‘I felt myself freed and had to shout my jubilation out to the world. Out of parsimony I took whatever I found to do this, because we were now a poor country. One can even shout out through refuse, and this is what I did, nailing and gluing it together. I called it ‘Merz’, it was a prayer about the victorious end of the war, victorious as once again peace had won in the end; everything had broken down in any case and new things had to be made out of fragments: and this is Merz. I painted, nailed, glued, composed poems, and experienced the world in Berlin.’ (Kurt Schwitters, 1930, quoted in Werner Schmalenbach, Kurt Schwitters, New York, 1967, p. 96)
One of a series of Merz pictures that Kurt Schwitters exhibited at Herwarth Walden’s Der Sturm Gallery in Berlin in 1921, Merz 193 is an early Merz collage made at a time of hyper-inflation, revolution and counter-revolution in Germany following the end of the First World War. In this era of complete moral, political and financial bankruptcy, when paper currency had lost its value and only food, work or lodging remained commodities of real value, other than gold or foreign currency, Schwitters, alone in Hannover, established his own one-man avant-garde and ‘cure’ for the current age which he declared to be the ‘Merz’ revolution.

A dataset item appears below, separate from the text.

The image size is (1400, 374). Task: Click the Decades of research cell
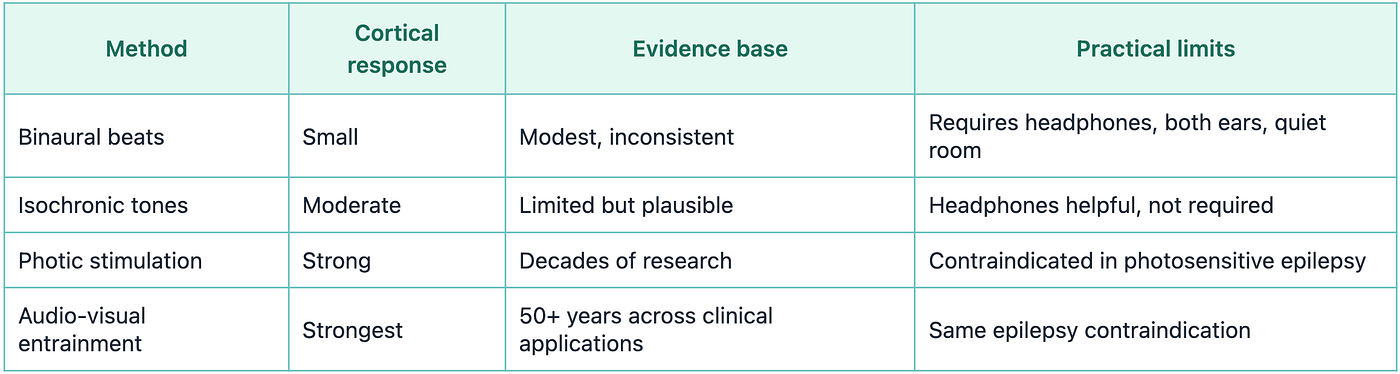pos(710,261)
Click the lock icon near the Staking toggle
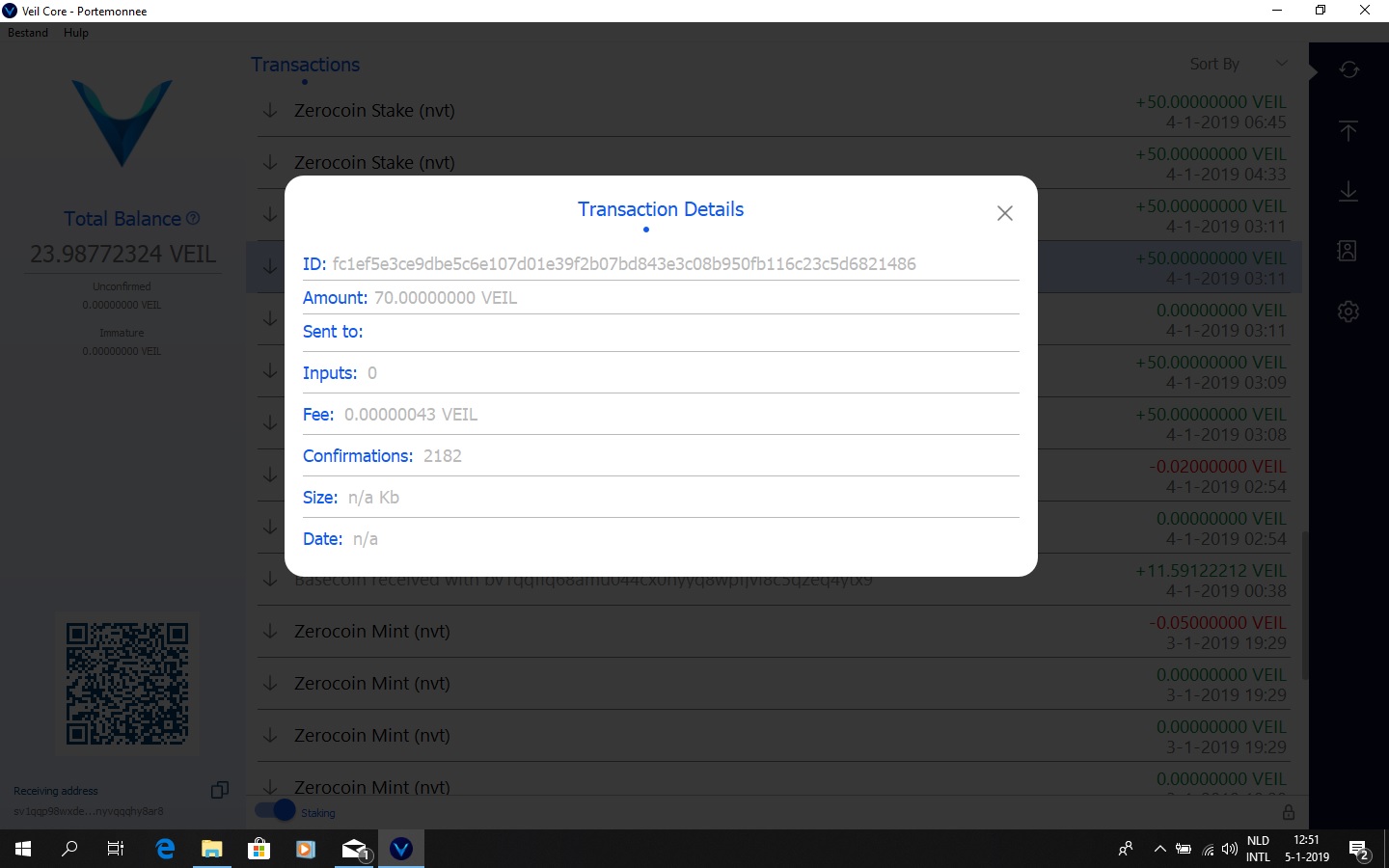Screen dimensions: 1389x868 click(x=1289, y=811)
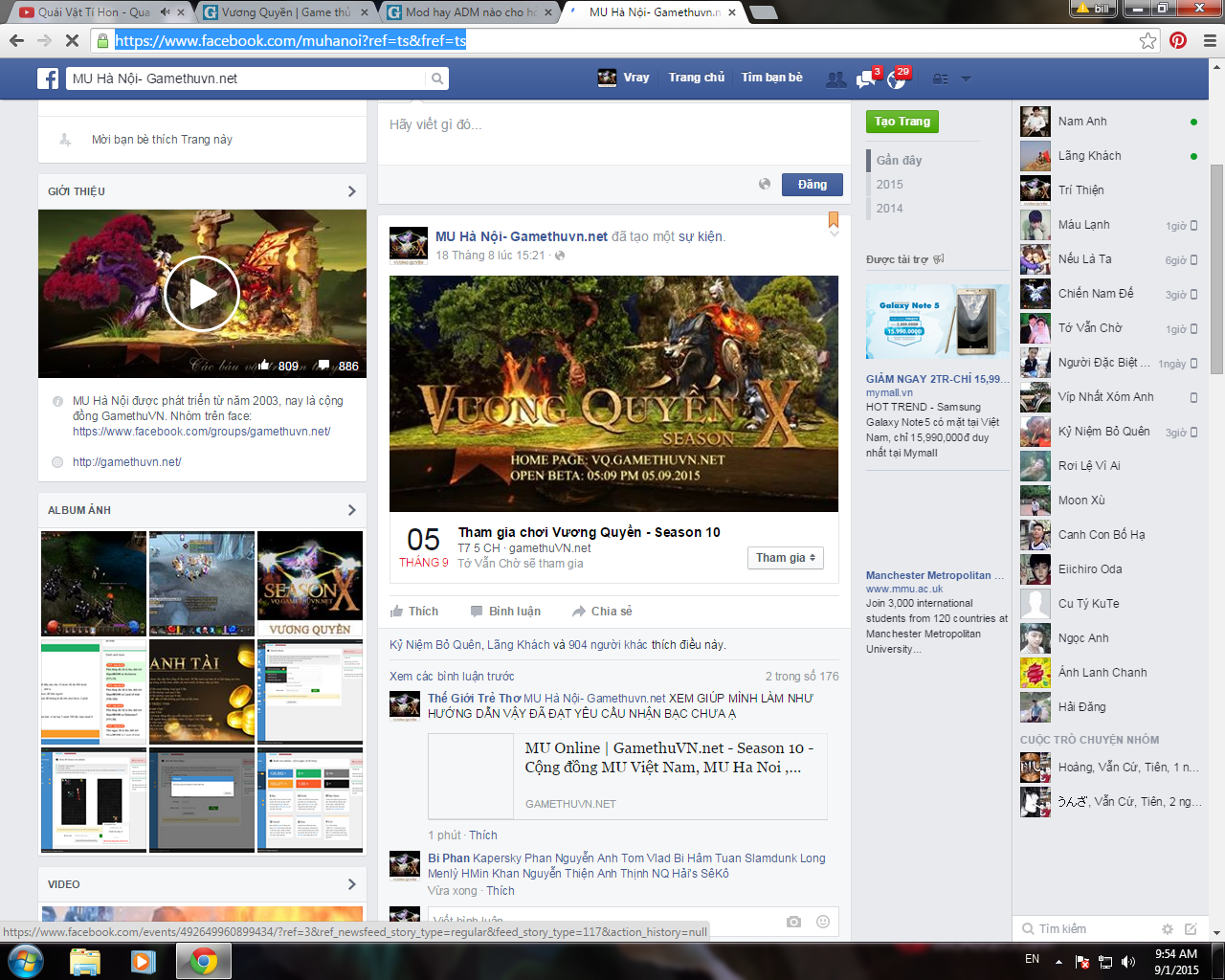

‘Merz’, which took its name from a fragment of the words ‘Kommerz und Privatbank’ was an artistic revolution in which art and life were to be merged through the ‘business’ of assembling fragments and detritus of modern life into new glorified forms and expressions of the triumph of the human spirit. ‘At the end of 1918 I realized that all values only exist in relationship to each other and that restriction to a single material is one-sided and small-minded,’ Schwitters wrote. ‘From this insight I formed Merz, above all as the sum of individual art forms, Merz painting, Merz poetry.’ (Kurt Schwitters, Sturmbilderbuch, 1920, cited in J. Elderfield, Kurt Schwitters, New York, 1985, p. 49)
As Schwitters’ friend and neighbour in Hannover, Kate Steinitz recalled, during this period Schwitters was frequently to be seen on the streets of Hannover, ‘a crazy, original genius-character, carelessly dressed, absorbed in his own thoughts, picking up all sorts of curious stuff in the streets... always getting down from his bike to pick up some colourful piece of paper that somebody had thrown away’ (Kate Trauman Steinitz, Kurt Schwitters A Portrait from Life Berkeley, 1968, p. 68). From these fragments Schwitters constructed poetic and miraculous constellations that expressed a new formal language and seemed to hint at a hidden order amongst the apparent chaos of the times.
‘In poetry, words and sentences are nothing but parts,’ Schwitters explained, ‘their relation to one another is not the customary one of everyday speech, which after all has a different purpose: to express something. In poetry, words are torn from their former context, dissociated and brought into a new artistic context, they become formal parts of the poem, nothing more’ (Kurt Schwitters, quoted in Elderfield, op. cit. p. 43). As a work like Merz 193 with its torn tickets and material fragments of modern daily life illustrates, the same logic applied to Schwitters revolutionary Merz pictures.